Reputation: 23
I have a binary file of fixed length records created in MS SSIS which I need to read into SAS 9.4 64bit. Currently the file is read within a data step using this code:
data outputdata.(EOC=no
compress = yes
keep = a b c);
length a $4.;
length b 4.;
infile "&inputfile." obs= 999999999 lrecl=308 recfm=F;
input @5 a $4.
@9 b ib4.
@13 c rb4.
;
...
...
...
All variables are read correctly into the output dataset except c. c is a floating point number with 2dp, minimum value 0.00 and maximum value 99.99. In case it's useful, c starts its life off as a VB.Net Single value which is converted to binary using VB.Net's BitConverter.GetBytes(Single)
which returns a 4-byte array. This array is then written to the binary record.
From what I can tell from my research on the subject rb4.

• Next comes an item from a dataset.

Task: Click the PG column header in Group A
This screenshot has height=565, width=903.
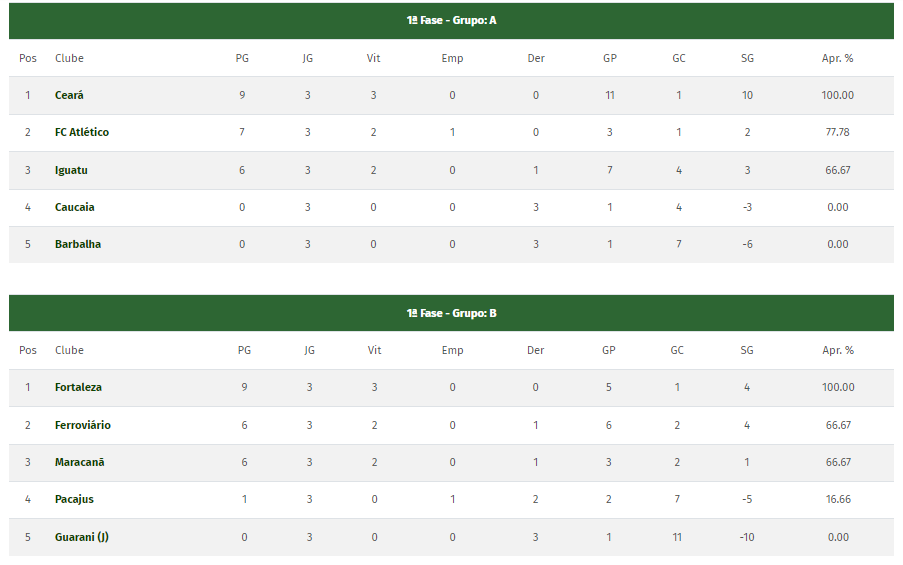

is the correct way to read a 4-byte floating point ('real'?) value from a binary record in SAS so presumably the issue lies in how to then format that value so that it appears correctly in the output dataset. I've tried the following:
format c rb2.2;
format c 2.2;
format c 4.;
along with variations on the values of the formats statements (e.g. format c 5.;
etc). None of the formats I've tried have resulted in anything close to the correct values; most result in numbers in scientific form such as 17E9.
c is a new addition to the binary file and is the only 'real' variable contained within it so I don't have an example to work from. I'm new to SAS and have inherited this project so there's a good chance the issue is something fairly fundamental!
Any guidance appreciated. Thanks
Upvotes: 1
Views: 1333
Reputation: 1319
Repeating my comment as an answer...
You should use FLOAT4. to read a value that was written by the VB.NET BitConverter.GetBytes(Single)
function. The RB4. informat reads four input bytes as if they are a truncated double-precision floating-point value, but the output of the VB.NET function is a single-precision floating-point value, aka a 'float', which is not the same thing.
The note on SAS's documentation page for the FLOAT format explains:
The FLOATw.d informat is useful in operating environments where a float value is not the same as a truncated double.
On the IBM mainframe systems, a four-byte floating-point number is the same as a truncated eight-byte floating-point number. However, in operating environments that use the IEEE floating-point standard, such as the IBM PC-based operating environments and most UNIX platforms, a four-byte floating-point number is not the same as a truncated double. Therefore, the RB4. informat does not produce the same results as FLOAT4. Floating-point representations other than IEEE might have this same characteristic. Values read with FLOAT4. typically come from some other external program that is running in your operating environment.
Upvotes: 1